(Activity): Copy each line of the records that holds the string "field".

(Input):
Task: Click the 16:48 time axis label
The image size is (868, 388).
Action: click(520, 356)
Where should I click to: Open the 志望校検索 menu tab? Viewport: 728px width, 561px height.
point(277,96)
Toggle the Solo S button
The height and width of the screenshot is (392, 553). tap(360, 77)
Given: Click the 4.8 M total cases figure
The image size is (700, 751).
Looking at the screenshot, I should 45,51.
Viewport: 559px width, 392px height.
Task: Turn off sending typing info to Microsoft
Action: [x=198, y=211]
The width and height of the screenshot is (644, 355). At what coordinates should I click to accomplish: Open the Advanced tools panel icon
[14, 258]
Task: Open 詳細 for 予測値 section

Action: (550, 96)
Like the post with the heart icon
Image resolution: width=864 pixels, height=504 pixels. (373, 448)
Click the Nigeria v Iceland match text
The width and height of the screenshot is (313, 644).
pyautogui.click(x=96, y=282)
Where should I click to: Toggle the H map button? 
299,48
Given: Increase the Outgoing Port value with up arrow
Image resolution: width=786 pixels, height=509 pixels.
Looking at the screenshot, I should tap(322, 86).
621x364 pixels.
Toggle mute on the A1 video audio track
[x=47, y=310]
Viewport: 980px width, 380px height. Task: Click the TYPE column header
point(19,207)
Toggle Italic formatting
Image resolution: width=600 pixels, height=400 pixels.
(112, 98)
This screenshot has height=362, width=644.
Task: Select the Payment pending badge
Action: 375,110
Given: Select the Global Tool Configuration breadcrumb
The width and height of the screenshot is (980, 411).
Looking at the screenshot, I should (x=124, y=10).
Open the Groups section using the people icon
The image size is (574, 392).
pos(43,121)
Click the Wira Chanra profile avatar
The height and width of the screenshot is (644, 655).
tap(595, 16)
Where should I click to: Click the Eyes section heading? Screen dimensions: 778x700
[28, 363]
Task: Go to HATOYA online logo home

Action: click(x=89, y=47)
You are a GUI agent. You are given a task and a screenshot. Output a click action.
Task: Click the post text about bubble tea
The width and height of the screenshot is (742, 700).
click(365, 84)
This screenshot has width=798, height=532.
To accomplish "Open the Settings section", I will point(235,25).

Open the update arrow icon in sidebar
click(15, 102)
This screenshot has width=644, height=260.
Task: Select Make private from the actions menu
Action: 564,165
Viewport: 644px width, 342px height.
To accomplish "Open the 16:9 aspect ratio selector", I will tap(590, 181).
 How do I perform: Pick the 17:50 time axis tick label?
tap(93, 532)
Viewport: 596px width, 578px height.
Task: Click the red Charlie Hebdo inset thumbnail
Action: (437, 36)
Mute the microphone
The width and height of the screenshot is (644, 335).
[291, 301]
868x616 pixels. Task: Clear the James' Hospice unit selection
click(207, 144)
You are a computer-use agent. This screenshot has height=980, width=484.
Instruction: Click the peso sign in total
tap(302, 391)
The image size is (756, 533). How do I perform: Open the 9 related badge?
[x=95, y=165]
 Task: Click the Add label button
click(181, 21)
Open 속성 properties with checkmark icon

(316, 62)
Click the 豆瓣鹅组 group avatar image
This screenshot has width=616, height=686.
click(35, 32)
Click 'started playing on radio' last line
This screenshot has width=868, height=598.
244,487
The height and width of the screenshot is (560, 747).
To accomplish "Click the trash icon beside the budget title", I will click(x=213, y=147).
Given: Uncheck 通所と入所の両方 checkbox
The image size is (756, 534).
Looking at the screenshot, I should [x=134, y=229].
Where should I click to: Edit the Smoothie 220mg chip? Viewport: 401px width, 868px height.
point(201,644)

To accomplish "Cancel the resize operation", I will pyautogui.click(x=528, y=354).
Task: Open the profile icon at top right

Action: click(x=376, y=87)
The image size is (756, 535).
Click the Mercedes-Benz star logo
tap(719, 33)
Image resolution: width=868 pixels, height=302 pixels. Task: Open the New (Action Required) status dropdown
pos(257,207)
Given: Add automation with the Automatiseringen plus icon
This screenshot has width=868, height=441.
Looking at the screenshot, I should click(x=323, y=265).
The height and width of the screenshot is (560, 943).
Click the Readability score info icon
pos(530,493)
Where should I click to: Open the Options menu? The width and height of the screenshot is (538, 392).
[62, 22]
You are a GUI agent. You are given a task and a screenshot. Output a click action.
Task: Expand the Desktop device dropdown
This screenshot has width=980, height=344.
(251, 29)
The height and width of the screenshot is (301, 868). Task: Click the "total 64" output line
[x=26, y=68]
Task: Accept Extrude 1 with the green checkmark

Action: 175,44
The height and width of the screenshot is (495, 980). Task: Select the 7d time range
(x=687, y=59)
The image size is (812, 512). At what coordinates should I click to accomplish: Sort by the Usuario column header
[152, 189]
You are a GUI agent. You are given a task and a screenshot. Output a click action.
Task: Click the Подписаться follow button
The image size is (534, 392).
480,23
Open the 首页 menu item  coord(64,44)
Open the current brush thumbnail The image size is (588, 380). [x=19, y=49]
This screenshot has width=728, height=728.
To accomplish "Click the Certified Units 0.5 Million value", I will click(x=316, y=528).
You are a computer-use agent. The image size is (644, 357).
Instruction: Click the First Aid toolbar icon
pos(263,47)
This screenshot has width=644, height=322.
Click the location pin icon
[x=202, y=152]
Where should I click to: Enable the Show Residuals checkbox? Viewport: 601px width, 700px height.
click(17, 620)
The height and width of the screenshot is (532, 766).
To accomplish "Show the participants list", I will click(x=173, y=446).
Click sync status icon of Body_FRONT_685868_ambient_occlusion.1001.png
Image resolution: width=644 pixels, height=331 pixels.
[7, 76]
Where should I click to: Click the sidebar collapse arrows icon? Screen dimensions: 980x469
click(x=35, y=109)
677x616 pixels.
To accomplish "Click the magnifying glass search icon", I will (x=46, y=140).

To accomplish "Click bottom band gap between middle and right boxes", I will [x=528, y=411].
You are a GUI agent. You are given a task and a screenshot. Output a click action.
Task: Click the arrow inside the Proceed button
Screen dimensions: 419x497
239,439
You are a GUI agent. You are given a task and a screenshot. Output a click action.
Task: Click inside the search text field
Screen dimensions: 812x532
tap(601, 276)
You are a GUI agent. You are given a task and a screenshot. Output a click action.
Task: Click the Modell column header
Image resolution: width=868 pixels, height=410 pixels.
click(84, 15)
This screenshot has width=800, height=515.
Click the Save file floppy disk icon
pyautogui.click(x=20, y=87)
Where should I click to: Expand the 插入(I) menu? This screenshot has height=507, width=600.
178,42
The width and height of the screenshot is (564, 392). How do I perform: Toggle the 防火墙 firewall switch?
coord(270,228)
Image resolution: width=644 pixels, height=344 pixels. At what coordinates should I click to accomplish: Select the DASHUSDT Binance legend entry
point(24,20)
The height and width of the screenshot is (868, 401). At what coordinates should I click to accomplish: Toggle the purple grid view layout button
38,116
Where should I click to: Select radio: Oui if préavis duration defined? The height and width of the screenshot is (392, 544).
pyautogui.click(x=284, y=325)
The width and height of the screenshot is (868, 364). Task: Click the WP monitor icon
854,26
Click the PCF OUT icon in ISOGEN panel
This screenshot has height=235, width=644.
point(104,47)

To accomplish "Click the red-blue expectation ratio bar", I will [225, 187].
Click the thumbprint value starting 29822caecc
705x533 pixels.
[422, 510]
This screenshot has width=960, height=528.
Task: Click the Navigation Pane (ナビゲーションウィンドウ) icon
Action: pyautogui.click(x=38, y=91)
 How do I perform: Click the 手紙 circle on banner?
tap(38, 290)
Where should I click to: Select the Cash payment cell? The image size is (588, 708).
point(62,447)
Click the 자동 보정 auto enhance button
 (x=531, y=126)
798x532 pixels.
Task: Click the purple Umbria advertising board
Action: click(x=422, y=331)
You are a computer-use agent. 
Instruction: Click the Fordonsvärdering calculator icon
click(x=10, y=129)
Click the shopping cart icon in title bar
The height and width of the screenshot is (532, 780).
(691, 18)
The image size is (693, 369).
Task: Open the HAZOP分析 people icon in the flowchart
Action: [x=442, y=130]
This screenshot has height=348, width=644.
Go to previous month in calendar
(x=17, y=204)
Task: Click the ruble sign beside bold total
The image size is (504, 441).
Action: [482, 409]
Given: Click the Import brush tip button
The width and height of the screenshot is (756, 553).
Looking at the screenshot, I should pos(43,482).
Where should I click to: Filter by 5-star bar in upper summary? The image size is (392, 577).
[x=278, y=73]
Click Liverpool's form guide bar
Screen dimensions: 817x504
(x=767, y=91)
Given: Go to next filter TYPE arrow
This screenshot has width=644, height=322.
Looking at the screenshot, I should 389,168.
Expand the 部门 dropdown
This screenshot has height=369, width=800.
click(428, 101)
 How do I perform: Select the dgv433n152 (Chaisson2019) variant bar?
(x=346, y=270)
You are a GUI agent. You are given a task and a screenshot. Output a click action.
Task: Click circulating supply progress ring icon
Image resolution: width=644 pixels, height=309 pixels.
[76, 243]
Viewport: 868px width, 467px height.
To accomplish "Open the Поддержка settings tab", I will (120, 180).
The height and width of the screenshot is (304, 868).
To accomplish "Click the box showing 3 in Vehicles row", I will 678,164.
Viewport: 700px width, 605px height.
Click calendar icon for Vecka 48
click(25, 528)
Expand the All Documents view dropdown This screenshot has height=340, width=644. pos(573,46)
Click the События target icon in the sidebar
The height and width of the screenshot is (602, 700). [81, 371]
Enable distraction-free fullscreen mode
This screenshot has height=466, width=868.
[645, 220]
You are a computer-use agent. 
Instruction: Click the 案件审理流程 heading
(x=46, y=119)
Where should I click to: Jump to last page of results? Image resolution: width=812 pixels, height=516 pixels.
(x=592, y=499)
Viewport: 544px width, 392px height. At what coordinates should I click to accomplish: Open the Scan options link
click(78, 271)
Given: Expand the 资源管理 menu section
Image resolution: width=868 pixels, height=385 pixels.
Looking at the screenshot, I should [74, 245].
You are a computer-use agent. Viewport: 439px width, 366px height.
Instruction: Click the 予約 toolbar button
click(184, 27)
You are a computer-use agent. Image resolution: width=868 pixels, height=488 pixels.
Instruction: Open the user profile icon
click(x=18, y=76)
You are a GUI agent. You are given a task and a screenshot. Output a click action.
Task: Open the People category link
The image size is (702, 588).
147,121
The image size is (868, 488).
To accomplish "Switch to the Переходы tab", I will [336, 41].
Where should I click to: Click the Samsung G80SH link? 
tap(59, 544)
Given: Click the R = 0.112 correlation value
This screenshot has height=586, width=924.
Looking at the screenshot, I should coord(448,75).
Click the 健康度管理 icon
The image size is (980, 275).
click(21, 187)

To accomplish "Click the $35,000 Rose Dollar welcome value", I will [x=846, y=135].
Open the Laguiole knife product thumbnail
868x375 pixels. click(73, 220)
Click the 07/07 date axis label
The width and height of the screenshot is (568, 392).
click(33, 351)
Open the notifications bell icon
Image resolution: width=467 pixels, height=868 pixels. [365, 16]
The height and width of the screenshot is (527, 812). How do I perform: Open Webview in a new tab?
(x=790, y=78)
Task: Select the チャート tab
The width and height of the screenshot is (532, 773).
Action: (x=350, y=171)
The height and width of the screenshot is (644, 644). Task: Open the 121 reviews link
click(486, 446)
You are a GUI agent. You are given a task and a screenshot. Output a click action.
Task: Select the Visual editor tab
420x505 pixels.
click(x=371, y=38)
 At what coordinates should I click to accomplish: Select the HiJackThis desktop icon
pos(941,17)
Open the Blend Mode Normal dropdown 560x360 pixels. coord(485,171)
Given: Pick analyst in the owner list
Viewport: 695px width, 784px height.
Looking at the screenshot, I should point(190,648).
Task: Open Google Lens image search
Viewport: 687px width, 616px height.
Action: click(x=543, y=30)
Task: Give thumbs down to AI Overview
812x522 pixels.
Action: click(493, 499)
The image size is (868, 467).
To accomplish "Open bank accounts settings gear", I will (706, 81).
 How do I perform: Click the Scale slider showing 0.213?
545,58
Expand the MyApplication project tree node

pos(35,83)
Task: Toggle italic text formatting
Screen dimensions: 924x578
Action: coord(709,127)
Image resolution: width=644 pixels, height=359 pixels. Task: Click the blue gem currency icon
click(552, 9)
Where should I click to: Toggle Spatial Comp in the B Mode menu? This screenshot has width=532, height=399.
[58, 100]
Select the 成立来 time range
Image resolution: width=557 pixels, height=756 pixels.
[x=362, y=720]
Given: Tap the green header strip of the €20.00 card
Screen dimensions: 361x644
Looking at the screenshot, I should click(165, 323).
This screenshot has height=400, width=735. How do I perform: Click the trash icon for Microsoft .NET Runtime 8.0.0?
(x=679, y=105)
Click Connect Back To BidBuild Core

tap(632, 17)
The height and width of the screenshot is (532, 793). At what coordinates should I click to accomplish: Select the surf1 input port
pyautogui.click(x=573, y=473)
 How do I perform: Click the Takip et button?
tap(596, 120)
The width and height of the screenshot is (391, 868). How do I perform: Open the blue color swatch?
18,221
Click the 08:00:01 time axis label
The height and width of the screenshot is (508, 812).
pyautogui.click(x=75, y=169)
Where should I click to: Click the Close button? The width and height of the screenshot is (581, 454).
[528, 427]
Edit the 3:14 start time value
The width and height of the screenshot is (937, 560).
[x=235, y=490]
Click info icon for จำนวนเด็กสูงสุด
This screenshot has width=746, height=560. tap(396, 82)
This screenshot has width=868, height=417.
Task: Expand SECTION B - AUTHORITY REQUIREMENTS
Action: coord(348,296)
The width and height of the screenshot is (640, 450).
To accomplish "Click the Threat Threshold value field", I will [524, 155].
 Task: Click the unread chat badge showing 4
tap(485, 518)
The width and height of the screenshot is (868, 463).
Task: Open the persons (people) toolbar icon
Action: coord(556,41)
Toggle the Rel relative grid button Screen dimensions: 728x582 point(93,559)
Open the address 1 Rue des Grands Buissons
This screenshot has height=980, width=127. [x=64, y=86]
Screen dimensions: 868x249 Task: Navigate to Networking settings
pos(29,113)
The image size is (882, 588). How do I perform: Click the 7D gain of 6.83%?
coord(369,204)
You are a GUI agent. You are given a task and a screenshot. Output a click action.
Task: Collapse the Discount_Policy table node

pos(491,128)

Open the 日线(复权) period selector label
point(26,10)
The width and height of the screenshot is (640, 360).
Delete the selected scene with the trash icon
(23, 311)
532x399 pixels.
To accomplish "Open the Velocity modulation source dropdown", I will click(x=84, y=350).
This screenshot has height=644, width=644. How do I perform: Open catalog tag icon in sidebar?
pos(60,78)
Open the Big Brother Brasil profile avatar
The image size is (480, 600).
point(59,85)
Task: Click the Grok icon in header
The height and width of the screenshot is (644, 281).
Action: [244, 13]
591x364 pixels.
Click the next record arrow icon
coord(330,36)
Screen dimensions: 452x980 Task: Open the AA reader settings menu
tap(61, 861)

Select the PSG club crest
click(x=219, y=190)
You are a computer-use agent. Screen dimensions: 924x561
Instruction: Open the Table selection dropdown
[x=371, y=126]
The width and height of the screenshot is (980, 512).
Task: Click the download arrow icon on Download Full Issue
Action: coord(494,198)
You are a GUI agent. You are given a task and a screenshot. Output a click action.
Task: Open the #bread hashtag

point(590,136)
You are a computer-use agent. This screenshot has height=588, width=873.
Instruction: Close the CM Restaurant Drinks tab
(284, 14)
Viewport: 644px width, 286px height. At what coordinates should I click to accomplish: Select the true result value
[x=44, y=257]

(Written solution):
Task: Click inside the search text field
To accomplish "Click the Threat Threshold value field", I will [524, 155].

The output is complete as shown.